Just as bishops were allegedly discovering their collegiality, they have felt obliged to assert their autocracy. In Southern California two parishes have recently withdrawn from their diocese. In a pastoral letter commanded to be read out in all his churches the Bishops of Los Angeles has recently written:

‘As a church, we seek, whenever possible, to allow autonomy in decision-making to individual dioceses. Each bishop in every diocese has authority over the life and work of that diocese, its congregations and clergy. The bishop’s ministry is based in our belief that in any given place, there is one bishop, who continues the work of the holy

apostles and is the chief priest, pastor and teacher in that diocese. Priests exercise their ministry on behalf of their bishop and only under the bishop’s authority. No bishop outside the diocese has the jurisdiction to oversee ministry within that geographical diocese.’

In any other context, of course, such a statement would be an unexceptionable summary of catholic teaching. But the context is the appointment of Gene Robinson as Bishop of New Hampshire, which (like the ordination of women to the priesthood) is an action which the universal church has never sanctioned and has roundly condemned.

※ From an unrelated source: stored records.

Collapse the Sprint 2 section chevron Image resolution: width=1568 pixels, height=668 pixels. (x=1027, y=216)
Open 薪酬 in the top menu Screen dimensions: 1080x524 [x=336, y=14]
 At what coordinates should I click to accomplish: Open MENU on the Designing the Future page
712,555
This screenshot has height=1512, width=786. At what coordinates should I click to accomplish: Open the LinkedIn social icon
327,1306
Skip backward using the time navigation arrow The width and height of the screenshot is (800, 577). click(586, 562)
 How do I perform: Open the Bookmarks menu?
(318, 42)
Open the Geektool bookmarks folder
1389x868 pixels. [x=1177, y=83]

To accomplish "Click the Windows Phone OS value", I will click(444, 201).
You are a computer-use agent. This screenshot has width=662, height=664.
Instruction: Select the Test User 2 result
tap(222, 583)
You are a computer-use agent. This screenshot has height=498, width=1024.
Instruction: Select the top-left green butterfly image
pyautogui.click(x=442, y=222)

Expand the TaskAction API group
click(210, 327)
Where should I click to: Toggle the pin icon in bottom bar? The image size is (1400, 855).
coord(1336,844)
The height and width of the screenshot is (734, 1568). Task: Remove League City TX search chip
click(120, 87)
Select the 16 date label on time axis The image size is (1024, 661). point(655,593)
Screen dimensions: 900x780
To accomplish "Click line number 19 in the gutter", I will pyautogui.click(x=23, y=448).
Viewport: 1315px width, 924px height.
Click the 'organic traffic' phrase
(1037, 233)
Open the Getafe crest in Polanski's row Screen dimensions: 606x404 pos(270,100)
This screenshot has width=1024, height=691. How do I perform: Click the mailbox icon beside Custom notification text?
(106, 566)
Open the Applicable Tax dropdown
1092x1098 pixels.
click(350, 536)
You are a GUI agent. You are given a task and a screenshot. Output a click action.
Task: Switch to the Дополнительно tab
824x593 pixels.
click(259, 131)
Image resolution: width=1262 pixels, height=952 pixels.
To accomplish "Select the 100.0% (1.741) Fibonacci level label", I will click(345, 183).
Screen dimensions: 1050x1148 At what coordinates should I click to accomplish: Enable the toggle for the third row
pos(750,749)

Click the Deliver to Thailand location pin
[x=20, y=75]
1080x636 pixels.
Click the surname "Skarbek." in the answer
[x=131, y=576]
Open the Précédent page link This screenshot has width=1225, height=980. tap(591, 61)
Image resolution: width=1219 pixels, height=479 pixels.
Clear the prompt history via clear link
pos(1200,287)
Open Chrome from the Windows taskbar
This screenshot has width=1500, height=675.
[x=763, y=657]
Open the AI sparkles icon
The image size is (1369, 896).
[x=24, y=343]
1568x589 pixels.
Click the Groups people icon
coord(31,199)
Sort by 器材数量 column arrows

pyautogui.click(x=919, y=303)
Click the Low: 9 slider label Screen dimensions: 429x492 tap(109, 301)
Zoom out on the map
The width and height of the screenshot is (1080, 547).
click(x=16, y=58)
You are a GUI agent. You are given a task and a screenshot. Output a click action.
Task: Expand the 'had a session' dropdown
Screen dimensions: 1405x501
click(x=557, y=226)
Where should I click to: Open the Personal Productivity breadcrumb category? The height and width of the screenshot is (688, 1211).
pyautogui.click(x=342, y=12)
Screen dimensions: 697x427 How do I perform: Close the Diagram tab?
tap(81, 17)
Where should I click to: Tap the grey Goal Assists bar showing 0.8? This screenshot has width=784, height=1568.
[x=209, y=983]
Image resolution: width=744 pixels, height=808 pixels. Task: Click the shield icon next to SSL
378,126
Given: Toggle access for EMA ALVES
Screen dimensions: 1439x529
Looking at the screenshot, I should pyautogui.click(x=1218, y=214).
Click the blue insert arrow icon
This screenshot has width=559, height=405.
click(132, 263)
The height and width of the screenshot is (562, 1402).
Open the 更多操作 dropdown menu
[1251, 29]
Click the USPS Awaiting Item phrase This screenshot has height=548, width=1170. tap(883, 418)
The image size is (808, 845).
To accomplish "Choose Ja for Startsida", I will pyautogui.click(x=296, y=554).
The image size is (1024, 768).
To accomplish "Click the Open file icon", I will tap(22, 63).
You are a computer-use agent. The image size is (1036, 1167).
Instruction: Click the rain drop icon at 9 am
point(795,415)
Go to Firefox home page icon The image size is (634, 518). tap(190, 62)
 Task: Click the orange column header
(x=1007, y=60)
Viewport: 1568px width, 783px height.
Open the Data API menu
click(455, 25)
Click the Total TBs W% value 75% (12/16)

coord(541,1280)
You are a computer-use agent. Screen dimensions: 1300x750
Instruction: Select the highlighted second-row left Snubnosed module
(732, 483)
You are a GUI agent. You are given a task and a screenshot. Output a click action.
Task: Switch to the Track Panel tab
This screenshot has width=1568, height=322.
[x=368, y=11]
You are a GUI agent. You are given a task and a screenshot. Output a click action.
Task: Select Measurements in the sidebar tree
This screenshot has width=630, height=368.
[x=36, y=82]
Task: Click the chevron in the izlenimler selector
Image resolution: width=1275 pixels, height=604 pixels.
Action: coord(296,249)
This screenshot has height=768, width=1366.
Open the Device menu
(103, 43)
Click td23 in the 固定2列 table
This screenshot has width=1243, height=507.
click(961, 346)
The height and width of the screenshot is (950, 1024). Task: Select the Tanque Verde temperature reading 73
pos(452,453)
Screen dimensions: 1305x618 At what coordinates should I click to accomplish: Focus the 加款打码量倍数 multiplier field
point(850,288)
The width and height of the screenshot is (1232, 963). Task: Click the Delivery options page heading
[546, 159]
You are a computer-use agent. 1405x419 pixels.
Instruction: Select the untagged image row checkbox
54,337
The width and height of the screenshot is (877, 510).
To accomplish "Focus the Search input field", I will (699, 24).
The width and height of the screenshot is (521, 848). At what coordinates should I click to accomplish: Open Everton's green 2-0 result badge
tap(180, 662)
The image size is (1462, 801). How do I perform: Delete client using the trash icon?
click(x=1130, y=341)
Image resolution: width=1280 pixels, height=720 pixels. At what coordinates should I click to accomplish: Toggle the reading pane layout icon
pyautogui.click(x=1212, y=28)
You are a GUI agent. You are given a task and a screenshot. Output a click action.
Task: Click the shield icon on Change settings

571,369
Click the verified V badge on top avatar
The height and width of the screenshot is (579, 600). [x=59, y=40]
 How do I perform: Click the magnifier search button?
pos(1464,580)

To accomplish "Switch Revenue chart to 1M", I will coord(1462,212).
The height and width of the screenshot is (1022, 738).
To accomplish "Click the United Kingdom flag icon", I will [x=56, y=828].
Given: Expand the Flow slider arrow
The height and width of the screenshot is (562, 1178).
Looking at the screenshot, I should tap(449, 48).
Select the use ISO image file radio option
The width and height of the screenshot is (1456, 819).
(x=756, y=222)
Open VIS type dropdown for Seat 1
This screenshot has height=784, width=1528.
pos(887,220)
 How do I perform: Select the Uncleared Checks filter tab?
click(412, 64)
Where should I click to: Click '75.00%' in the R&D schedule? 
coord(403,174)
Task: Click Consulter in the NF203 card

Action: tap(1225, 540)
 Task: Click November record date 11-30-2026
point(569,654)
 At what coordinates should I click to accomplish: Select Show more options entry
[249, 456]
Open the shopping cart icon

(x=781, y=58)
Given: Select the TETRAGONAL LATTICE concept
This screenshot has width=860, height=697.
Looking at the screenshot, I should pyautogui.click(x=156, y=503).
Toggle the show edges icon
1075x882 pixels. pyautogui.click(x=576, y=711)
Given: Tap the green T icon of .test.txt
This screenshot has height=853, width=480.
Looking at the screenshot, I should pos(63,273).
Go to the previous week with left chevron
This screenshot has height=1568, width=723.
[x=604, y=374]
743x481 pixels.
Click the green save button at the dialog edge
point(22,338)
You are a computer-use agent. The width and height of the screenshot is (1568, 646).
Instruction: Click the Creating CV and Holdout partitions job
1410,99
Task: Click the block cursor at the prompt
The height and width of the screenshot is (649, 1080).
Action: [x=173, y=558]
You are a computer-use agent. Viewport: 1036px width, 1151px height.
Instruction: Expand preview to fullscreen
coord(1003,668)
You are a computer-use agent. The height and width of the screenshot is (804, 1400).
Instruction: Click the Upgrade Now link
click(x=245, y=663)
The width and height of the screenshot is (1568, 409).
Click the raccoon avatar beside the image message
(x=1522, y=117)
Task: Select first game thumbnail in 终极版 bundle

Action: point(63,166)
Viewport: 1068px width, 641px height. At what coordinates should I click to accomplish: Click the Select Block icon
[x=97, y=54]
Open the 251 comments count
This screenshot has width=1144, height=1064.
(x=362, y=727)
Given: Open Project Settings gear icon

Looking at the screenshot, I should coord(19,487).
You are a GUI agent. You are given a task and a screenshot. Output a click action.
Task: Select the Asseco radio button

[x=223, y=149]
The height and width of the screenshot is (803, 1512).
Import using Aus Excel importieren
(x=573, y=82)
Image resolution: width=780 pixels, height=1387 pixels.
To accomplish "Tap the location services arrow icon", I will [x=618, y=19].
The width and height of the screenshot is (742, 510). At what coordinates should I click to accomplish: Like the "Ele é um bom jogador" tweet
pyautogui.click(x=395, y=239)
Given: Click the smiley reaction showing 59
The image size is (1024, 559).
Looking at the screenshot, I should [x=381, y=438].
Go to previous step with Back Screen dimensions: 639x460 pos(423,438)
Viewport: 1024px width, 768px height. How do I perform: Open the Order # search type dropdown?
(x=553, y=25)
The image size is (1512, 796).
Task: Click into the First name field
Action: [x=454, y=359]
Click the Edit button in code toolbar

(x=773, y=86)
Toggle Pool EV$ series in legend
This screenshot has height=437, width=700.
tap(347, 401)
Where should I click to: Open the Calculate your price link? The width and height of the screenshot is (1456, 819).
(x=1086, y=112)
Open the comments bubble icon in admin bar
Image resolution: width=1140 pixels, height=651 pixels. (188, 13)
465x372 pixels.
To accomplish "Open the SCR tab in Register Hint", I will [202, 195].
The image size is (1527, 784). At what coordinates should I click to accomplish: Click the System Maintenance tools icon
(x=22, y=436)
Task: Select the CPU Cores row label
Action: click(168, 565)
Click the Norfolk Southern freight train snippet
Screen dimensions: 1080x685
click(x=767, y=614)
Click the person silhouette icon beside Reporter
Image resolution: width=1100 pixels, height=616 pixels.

Bishops are not authorized to do what the church does not. Rather, they exist to continue, in the contemporary milieu, the faith as they have received it. They are to work, in this onerous task, in collegial co-operation with their fellow bishops and with their own college of priests. Their credibility and authority rests on the diligent discharge of that obligation.

The Bishop of Los Angeles would be well-advised to study the oath of allegiance to the Kings of Aragon and the Counts of Catalunya current in the fourteenth century:

‘We, who are as good as you, swear to you, who are no better than us, to accept you as our king and sovereign lord, provided you observe all our liberties and laws – but if not, not.’